▶ **Stored dataset items**
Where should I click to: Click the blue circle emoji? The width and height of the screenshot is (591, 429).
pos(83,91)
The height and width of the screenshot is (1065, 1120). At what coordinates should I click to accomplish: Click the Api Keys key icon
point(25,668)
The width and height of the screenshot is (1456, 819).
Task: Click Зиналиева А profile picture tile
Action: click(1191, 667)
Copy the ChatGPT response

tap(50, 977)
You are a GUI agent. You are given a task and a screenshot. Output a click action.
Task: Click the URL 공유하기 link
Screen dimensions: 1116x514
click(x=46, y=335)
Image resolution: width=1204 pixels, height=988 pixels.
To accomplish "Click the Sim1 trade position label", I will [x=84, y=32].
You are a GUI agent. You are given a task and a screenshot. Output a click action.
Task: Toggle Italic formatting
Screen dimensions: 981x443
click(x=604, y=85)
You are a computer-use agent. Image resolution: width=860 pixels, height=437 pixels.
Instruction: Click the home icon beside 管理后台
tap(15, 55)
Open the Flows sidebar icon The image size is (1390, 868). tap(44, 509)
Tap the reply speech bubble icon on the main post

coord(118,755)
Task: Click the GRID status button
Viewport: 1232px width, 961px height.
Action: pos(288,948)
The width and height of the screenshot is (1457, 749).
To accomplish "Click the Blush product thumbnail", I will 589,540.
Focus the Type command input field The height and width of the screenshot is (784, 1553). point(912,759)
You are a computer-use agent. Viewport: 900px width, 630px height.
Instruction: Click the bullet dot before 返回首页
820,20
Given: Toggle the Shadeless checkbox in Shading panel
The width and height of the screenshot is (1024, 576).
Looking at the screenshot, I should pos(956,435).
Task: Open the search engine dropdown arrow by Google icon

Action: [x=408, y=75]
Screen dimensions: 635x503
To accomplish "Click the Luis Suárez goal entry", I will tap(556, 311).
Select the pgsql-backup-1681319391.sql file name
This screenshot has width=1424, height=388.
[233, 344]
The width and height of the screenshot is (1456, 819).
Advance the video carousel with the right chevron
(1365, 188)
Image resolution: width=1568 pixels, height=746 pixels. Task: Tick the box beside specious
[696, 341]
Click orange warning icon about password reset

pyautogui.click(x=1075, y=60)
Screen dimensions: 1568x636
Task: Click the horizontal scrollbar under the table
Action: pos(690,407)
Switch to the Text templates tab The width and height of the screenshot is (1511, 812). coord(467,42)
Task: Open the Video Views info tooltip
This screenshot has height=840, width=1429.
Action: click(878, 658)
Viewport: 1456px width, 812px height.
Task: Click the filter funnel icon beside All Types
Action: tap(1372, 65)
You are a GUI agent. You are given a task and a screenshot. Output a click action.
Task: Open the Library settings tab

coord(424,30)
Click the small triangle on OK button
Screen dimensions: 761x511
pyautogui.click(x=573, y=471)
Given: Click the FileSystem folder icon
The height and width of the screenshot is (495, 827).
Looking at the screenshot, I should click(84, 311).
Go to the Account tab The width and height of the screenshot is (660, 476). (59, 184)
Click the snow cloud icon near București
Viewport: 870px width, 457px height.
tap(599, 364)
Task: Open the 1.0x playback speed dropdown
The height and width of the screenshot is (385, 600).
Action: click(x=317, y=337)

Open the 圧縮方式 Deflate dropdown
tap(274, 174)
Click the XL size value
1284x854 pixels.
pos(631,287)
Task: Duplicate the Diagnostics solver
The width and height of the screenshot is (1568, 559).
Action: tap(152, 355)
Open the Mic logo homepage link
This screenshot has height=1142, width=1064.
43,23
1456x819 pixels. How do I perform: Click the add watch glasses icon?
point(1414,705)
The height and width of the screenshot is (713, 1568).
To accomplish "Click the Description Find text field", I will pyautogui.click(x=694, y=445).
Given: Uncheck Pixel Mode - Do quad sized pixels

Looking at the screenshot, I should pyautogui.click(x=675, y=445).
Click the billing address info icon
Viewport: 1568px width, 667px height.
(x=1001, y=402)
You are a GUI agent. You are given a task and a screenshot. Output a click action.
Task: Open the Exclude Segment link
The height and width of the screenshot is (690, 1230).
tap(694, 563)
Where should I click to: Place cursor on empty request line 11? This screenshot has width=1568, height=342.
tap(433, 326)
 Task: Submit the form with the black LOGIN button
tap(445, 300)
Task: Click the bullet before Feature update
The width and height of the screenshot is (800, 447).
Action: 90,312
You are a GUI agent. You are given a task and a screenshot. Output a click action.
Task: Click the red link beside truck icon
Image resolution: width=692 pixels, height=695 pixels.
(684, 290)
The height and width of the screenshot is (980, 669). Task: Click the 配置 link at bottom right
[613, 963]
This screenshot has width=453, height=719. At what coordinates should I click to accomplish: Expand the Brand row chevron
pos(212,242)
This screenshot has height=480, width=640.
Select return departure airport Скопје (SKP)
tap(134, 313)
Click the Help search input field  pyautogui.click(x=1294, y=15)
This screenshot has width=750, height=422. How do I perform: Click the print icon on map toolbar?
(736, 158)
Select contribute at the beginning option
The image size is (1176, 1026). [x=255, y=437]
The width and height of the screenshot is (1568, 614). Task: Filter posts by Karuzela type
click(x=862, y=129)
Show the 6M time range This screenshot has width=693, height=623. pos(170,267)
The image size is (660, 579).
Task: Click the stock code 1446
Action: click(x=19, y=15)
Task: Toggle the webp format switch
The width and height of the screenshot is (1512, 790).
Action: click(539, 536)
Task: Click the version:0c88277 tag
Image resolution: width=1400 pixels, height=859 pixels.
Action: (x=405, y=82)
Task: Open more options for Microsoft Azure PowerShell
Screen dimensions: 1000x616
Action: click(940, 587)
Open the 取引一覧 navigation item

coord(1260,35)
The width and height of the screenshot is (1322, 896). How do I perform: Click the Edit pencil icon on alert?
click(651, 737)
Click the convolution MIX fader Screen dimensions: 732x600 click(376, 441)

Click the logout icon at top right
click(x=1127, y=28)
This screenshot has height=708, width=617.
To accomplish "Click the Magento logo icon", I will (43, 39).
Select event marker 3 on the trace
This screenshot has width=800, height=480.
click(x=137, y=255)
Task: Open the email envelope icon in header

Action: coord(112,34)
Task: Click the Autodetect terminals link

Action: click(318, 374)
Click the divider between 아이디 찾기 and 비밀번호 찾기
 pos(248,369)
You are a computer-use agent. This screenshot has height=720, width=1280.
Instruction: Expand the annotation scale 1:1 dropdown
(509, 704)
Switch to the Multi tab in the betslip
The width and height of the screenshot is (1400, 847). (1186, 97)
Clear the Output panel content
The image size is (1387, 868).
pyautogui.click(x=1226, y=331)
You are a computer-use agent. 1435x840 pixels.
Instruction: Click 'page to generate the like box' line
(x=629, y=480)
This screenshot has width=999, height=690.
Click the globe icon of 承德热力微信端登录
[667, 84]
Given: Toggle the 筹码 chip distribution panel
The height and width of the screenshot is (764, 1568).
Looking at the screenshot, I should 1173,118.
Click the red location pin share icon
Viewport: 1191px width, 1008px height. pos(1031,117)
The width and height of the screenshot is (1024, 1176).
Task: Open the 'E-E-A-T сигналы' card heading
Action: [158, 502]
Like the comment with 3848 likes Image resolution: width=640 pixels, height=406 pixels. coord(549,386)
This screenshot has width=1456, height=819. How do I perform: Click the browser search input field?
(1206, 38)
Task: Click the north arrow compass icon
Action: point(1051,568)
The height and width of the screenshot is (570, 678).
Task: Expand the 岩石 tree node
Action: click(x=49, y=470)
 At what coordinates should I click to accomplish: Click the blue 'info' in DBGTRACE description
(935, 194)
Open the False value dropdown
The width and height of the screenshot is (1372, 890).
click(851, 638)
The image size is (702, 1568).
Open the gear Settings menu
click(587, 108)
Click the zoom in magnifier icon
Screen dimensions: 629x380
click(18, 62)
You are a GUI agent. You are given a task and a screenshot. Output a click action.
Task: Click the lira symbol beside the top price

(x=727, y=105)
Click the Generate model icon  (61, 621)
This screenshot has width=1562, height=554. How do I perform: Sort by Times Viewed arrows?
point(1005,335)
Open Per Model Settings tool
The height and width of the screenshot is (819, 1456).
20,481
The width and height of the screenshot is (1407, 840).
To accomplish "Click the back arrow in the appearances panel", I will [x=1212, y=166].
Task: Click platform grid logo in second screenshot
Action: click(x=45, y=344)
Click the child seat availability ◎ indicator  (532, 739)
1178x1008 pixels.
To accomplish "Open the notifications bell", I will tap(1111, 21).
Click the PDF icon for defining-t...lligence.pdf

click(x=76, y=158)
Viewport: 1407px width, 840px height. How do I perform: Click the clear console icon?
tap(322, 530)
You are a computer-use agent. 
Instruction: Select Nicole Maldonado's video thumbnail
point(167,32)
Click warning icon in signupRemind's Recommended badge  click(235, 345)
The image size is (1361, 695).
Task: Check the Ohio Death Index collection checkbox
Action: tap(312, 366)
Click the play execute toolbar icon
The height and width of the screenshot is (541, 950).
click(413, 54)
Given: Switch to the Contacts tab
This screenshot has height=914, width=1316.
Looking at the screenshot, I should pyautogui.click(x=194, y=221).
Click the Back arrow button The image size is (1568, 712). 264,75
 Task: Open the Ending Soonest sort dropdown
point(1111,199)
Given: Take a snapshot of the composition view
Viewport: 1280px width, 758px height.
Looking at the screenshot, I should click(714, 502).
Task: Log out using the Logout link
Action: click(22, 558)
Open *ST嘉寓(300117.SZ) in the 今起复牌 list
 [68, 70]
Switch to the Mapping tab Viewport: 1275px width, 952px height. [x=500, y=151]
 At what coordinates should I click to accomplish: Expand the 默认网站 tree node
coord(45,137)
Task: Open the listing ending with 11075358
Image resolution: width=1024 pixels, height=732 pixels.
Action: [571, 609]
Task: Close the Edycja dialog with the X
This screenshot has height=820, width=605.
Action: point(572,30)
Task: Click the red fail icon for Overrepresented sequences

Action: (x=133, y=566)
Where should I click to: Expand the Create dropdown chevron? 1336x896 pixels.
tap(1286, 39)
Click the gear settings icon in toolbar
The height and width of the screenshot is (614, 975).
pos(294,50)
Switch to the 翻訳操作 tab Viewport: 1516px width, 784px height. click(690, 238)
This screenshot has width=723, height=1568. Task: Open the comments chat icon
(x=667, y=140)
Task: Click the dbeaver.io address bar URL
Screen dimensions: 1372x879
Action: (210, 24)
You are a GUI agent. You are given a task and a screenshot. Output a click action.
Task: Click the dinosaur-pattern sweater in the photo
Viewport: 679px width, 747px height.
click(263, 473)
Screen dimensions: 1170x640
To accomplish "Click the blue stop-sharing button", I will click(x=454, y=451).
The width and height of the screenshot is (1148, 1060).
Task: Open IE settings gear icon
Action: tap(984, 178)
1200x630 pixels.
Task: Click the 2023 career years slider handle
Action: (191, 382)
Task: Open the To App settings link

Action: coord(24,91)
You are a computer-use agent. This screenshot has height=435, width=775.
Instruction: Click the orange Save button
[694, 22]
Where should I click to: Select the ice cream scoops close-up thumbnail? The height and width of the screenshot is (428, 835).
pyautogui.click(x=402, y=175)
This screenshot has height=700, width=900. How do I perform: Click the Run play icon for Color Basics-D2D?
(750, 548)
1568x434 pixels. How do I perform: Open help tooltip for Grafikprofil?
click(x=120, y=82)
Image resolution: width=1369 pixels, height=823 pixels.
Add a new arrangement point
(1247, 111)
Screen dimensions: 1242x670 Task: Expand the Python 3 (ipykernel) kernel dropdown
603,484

▶ **Problem requirements**
Copy out the rows above from the line with "At what coordinates should I click to accomplish: Click the blue" to the line with "click(851, 638)", both ends included.

▶ **Reply**
 At what coordinates should I click to accomplish: Click the blue 'info' in DBGTRACE description
(935, 194)
Open the False value dropdown
The width and height of the screenshot is (1372, 890).
click(851, 638)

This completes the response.